"I am very pleased that the department and the College has seen fit to put me in Lucyle Hook's shoes, as it were, because she had a formidable presence while she was at Barnard," says Kim Hall, professor of English. Hall recently assumed the newly endowed Lucyle Hook Chair in honor of this beloved English faculty member, a scholar of seventeenth-century literature and drama who passed away in 2003 at the age of 102. "I feel a kind of kinship [with her]," says Hall, citing Hook's scholarly interests as well as her love of international travel and dedication to women's issues.

Hall, who attended Hood College as an undergraduate and received her PhD from the University of Pennsylvania, specializes in Renaissance studies.
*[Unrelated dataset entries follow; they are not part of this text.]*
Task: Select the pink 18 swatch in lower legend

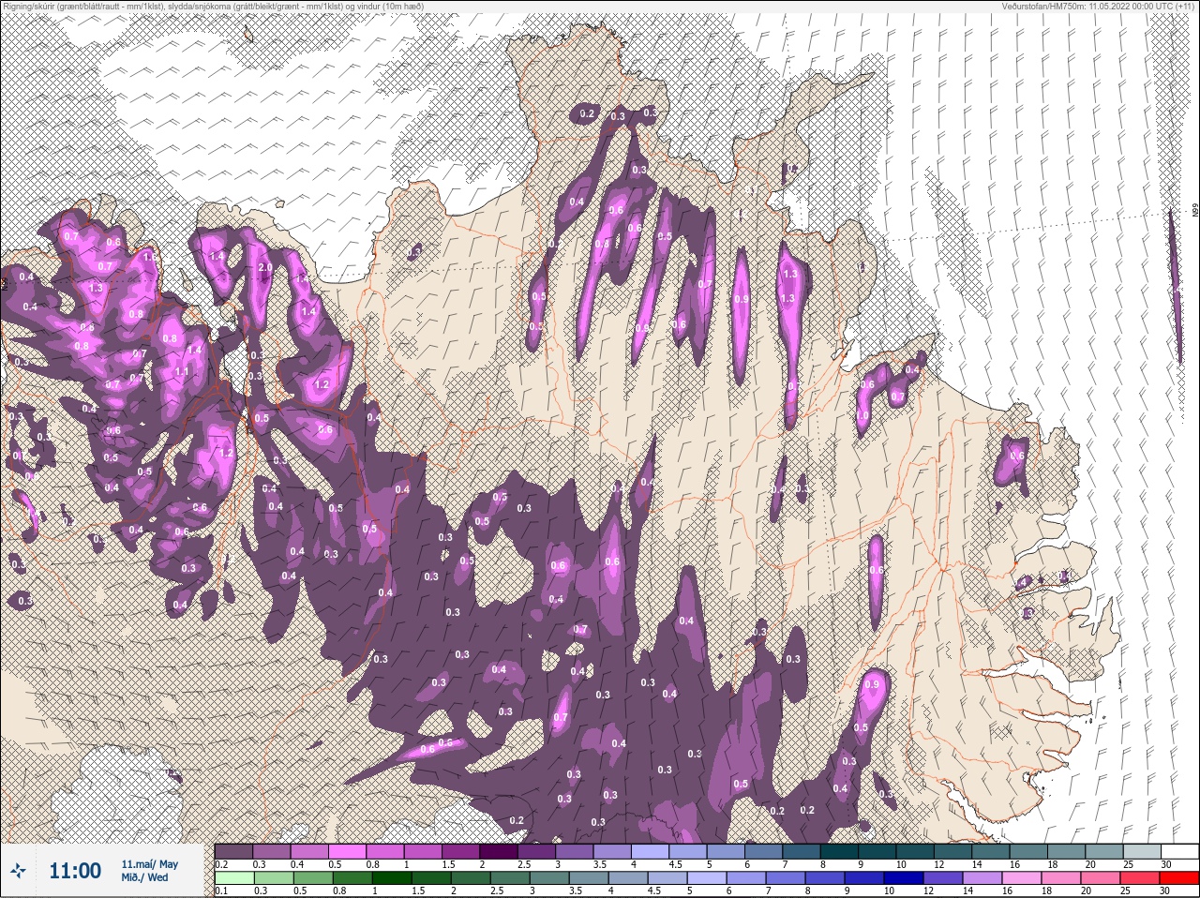Action: pos(1062,877)
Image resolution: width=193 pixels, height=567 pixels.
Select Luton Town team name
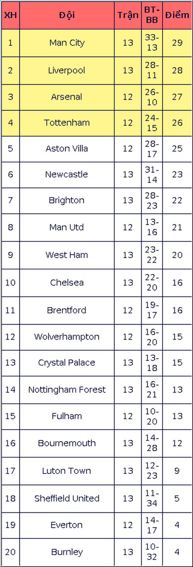click(67, 471)
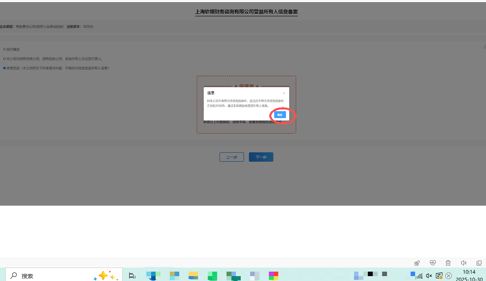This screenshot has width=486, height=281.
Task: Click the blue 确定 confirm button
Action: point(280,115)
Her publications include countless articles and two books: Things of Darkness: Economies of Race and Gender in Early Modern England, and  Othello: Texts and Contexts. Hall notes that it's the "weird and wonderful" things, as she describes them, that one finds in Renaissance drama that excite her. "I like teaching and reading things by people who just think very differently than we do. I'm not looking at a reflection of myself 400 years ago, I'm looking at a different culture with which I happen to share a language."

Within minutes of talking to her, it is evident why students have nothing but glowing remarks about Hall: She is warm, friendly, and so clearly passionate about the subjects she teaches. Hall's research also includes a focus on the West Indies, the sugar trade, and the various imaginative associations of that trade. These topics, as well as an examination of the rhetoric about Caribbean culture that is prevalent to this day, are examined in Hall's course, "The West Indies and English Imagination." And a book-in-progress, tentatively titled Sweet Taste of Empire, will explore the sugar economy's beginnings in seventeenth-century England.
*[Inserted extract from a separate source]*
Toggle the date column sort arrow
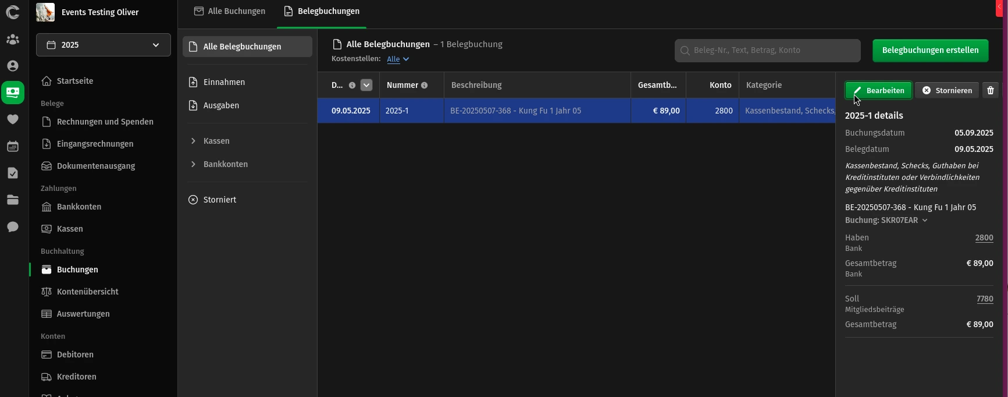The image size is (1008, 397). coord(366,85)
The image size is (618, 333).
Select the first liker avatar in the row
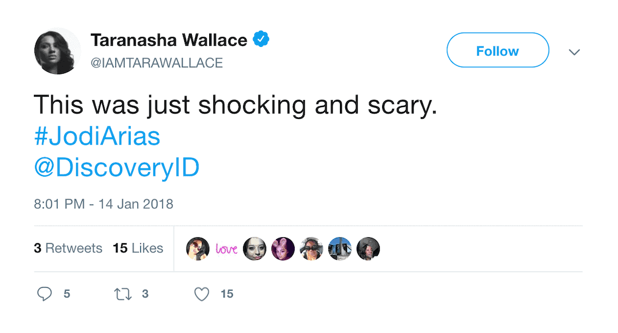(x=198, y=249)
In addition to her work as a faculty member in the department of English, Hall serves as director of the College's Africana studies program, which marked its 15th anniversary in 2007. One important aspect of Africana studies, according to Hall, is its global outlook and the different perspectives it requires its students to take on. As such, Africana studies majors, says Hall, are "well equipped to make alliances that are culturally nuanced and that have a deep understanding of the history and the extremes that inform our interactions with people across the globe." Those who choose to study in the program and take it on as a major desire just such a global outlook and knowingly embark on a course of study that requires them to rethink the "state of knowledge" in other fields. Hall hopes to expand the program in ways that will better accommodate students, such as establishing special sessions for students to practice their African language skills, and creating a minor course of study. And she will focus on generating a core group of faculty with official responsibilities for Africana studies and its students.